* Extrait
________
Carolynne Crawley est l’une des conférencières principales de la conférence des Amis des parcs 2023, et le programme Turtle Protectors sera présenté lors d’une visite de High Park. Rejoignez-nous à Toronto du 21 au 23 juin 2023, l’inscription à la conférence est ouverte.

« Nous serons peut-être interrompues. Il se peut que je reçoive un appel, car je suis de permanence. »

C’est ainsi qu’a commencé ma conversation avec Carolynne Crawley.

La permanence téléphonique à laquelle Carolynne fait référence a été lancée par Turtle Protectors High Park, une ligne d’assistance gérée par des bénévoles que les usagères et usagers du parc High Park peuvent composer s’ils observent des tortues en train de nicher.

Carolynne, l’une des deux fondatrices du projet Turtle Protectors High Park, est d’origine mi’kmaq et d’ascendance mixte et vient de la côte Est du Canada. Elle a aussi fondé l’organisation Msit No’kmaq qui signifie « Toutes mes relations » en micmac. Carolynne fait également partie du Clan de la Tortue et est membre de l’Indigenous Land Stewardship Circle [Cercle Autochtone pour l’administration des terres].

En général, lorsque nous rédigeons un article sur les bénéficiaires d’une Bourse TD Amis des parcs, nous présentons des événements organisés dans des parcs qui mettent en évidence les liens vitaux entre les gens et la nature.

Cependant, nous avons trouvé que l’histoire qui a donné naissance au projet Turtle Protectors High Park était particulièrement intéressante, car elle met en évidence deux principes importants du savoir Autochtone qui peuvent façonner la manière dont nous créons des liens avec la nature et les uns avec les autres :

  • La réciprocité : Percevoir la Terre et les autres êtres vivants comme des membres de la même famille peut nous inciter à prendre soin de toutes les espèces autant que nous prenons soin de nos semblables.
________
* Tâche
Poursuivez l'extrait sur le projet Turtle Protectors High Park à partir de sa dernière phrase.

* Données fournies
________
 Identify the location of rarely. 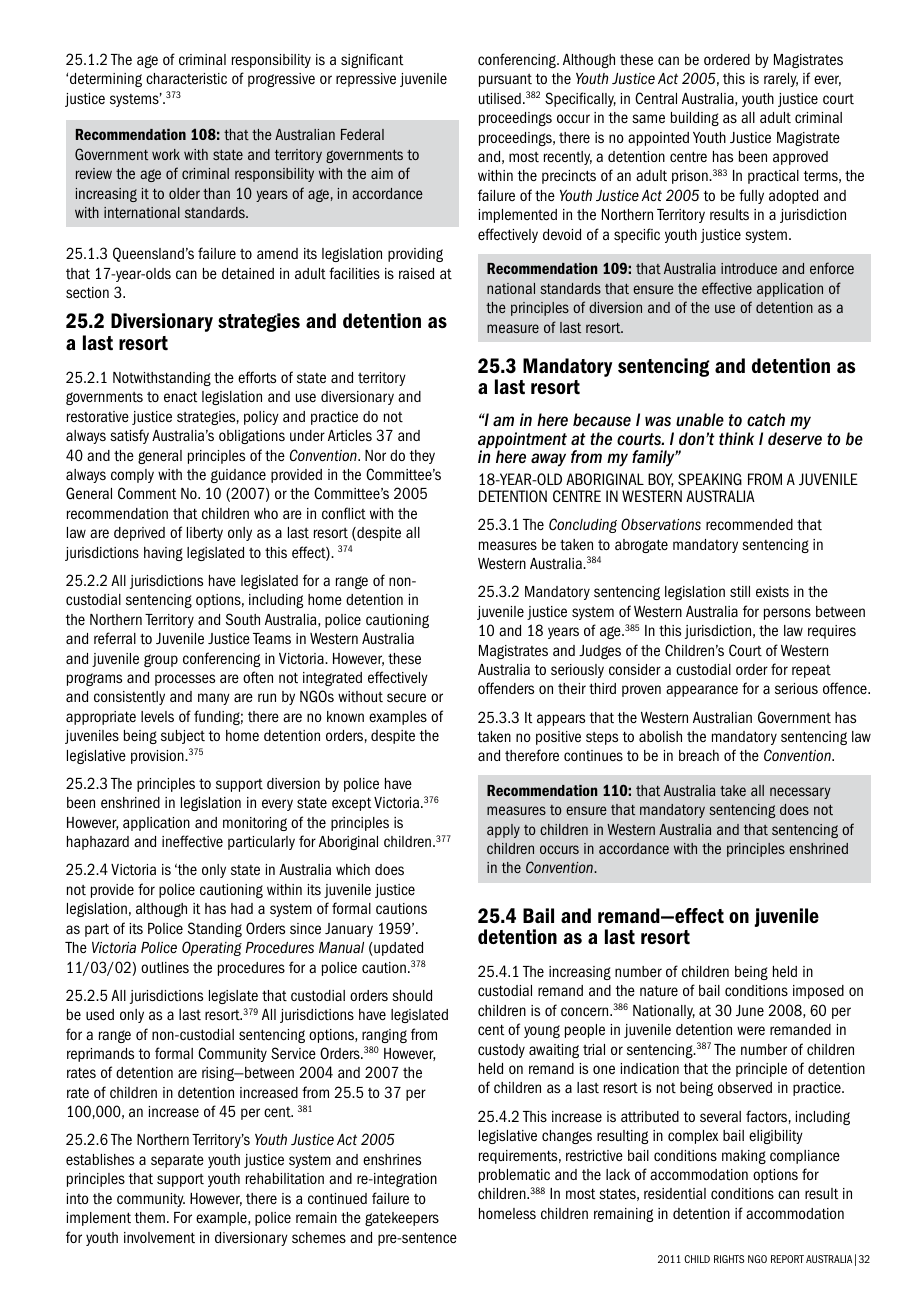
________
* Réponse
  • L’établissement de relations en bonne intelligence : L’idée qu’il faut du temps pour établir de bonnes relations et que le processus lié à l’établissement de ces relations est tout aussi important que l’aboutissement de ces relations.

Réciprocité et observation de la nature

Un matin en juin 2021, Carolynne se promenait à High Park lorsqu’elle a aperçu une grande tortue serpentine qui tournait en rond. Même si Carolynne ne savait pas ce qu’il se passait, elle a eu le sentiment que c’était important. Elle a également réalisé que le comportement des promeneurs et des chiens non tenus en laisse – apparemment inoffensif du point de vue des humains – pourrait facilement perturber la situation et faire courir un risque à cette tortue serpentine, dont la vie était tout aussi importante que la sienne.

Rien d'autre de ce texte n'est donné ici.